Task requirements: Report every line of the records beneath this task that holds the string "computer".

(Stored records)
□ □ □
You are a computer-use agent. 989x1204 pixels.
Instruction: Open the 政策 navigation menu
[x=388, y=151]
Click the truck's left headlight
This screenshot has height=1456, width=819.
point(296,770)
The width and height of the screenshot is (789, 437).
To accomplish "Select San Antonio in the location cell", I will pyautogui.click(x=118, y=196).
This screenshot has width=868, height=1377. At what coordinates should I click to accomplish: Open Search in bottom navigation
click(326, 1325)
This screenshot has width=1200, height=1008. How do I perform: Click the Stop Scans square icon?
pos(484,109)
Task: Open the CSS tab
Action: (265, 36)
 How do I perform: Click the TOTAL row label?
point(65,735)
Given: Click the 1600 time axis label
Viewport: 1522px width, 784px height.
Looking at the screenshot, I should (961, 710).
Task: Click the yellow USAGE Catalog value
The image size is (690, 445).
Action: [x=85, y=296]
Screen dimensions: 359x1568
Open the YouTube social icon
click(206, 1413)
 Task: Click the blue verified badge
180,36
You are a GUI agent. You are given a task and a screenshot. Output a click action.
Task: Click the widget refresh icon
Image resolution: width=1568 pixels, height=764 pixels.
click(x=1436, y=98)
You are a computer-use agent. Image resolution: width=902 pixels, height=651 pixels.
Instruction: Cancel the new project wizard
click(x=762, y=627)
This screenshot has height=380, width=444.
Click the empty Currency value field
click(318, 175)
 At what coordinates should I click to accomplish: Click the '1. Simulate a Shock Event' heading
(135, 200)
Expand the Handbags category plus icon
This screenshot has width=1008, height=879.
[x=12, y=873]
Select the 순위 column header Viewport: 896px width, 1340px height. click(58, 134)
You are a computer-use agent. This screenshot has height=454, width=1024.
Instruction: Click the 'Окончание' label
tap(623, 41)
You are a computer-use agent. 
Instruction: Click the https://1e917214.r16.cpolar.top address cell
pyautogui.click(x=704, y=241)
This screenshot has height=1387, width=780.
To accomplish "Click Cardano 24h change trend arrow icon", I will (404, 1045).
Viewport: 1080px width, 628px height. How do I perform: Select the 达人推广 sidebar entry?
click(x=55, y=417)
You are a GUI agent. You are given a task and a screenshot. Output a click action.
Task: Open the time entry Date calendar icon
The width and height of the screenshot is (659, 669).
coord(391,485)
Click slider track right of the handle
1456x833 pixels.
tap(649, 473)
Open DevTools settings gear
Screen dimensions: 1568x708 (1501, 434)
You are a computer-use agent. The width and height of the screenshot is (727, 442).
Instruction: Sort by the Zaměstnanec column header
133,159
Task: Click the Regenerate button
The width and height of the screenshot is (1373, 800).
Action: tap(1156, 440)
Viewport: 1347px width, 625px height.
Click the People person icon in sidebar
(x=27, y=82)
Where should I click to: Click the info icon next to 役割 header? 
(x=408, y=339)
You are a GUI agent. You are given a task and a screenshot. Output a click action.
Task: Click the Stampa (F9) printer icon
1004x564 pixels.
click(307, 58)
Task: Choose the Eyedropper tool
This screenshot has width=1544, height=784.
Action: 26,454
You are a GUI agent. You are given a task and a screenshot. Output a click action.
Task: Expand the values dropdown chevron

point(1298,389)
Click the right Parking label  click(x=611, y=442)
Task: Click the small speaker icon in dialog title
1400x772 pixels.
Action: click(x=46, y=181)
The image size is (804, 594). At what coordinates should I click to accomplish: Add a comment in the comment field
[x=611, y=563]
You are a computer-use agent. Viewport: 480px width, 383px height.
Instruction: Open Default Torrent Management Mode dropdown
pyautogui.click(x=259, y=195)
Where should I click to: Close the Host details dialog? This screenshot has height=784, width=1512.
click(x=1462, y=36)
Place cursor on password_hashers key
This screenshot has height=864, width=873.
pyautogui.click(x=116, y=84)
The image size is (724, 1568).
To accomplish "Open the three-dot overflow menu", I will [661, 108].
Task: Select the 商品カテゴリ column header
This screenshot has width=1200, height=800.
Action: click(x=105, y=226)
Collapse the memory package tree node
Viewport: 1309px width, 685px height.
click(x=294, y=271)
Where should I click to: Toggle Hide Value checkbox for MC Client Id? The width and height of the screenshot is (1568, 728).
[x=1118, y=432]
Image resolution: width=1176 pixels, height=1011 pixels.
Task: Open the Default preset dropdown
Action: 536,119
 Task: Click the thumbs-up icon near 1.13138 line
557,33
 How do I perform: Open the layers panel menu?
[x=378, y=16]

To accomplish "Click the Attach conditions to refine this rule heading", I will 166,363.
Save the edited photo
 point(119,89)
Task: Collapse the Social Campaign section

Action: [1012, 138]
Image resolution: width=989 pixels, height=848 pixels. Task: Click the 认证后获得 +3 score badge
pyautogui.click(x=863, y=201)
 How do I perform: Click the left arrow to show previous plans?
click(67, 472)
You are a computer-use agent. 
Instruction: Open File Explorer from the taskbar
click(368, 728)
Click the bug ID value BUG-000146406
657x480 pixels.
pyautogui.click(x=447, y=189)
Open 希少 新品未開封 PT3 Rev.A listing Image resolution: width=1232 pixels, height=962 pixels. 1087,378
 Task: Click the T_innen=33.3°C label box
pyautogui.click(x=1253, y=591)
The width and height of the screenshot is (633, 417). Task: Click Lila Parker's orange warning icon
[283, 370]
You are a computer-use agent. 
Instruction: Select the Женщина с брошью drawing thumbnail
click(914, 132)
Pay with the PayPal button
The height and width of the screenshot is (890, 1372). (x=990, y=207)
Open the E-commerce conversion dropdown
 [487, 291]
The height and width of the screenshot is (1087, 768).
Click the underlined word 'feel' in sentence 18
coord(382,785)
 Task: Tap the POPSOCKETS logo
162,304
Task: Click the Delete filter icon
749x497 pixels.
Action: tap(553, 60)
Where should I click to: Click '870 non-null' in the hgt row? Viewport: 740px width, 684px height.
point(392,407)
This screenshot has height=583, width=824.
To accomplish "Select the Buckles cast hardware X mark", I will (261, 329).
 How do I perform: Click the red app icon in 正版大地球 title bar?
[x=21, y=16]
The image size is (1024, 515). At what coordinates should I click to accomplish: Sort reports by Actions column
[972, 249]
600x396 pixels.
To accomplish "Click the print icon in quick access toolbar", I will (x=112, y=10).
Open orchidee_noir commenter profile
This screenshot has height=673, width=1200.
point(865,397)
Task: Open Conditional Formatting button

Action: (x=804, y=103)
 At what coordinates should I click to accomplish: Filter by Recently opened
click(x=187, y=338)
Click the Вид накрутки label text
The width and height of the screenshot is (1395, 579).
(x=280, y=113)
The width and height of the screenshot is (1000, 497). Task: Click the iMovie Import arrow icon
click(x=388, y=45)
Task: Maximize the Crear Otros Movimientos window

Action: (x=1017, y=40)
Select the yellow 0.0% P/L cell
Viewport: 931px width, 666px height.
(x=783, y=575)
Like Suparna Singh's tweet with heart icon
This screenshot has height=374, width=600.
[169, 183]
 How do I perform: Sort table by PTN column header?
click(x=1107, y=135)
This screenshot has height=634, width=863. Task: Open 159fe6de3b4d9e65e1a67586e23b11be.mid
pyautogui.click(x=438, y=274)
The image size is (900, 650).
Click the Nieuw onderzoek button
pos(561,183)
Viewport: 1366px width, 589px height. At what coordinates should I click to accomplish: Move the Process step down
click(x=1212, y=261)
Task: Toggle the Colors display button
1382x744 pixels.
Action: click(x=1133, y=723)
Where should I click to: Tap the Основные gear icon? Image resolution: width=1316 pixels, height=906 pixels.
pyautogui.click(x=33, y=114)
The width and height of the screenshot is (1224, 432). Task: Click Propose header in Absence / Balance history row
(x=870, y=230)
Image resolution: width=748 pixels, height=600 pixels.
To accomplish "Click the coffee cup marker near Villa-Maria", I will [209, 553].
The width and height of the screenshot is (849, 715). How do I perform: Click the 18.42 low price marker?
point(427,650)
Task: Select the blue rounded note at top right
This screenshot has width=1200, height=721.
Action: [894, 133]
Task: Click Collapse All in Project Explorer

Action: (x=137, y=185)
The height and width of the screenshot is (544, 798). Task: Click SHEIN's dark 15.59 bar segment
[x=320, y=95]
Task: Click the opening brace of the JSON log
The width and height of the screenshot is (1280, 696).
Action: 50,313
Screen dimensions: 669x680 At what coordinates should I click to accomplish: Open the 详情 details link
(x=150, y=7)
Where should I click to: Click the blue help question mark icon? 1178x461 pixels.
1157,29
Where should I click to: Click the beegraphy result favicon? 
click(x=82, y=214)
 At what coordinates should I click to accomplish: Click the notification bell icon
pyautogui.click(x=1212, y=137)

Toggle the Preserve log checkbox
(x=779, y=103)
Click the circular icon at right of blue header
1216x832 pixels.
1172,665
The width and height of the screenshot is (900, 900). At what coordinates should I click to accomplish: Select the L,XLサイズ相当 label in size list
□ □ □
Result of this task:
You are a computer-use agent. 989x1204 pixels.
You are a computer-use agent. Image resolution: width=902 pixels, height=651 pixels.
You are a computer-use agent. This screenshot has height=454, width=1024.
You are a computer-use agent. 
You are a computer-use agent. The width and height of the screenshot is (727, 442).
You are a computer-use agent. Viewport: 480px width, 383px height.
You are a computer-use agent. 
You are a computer-use agent. 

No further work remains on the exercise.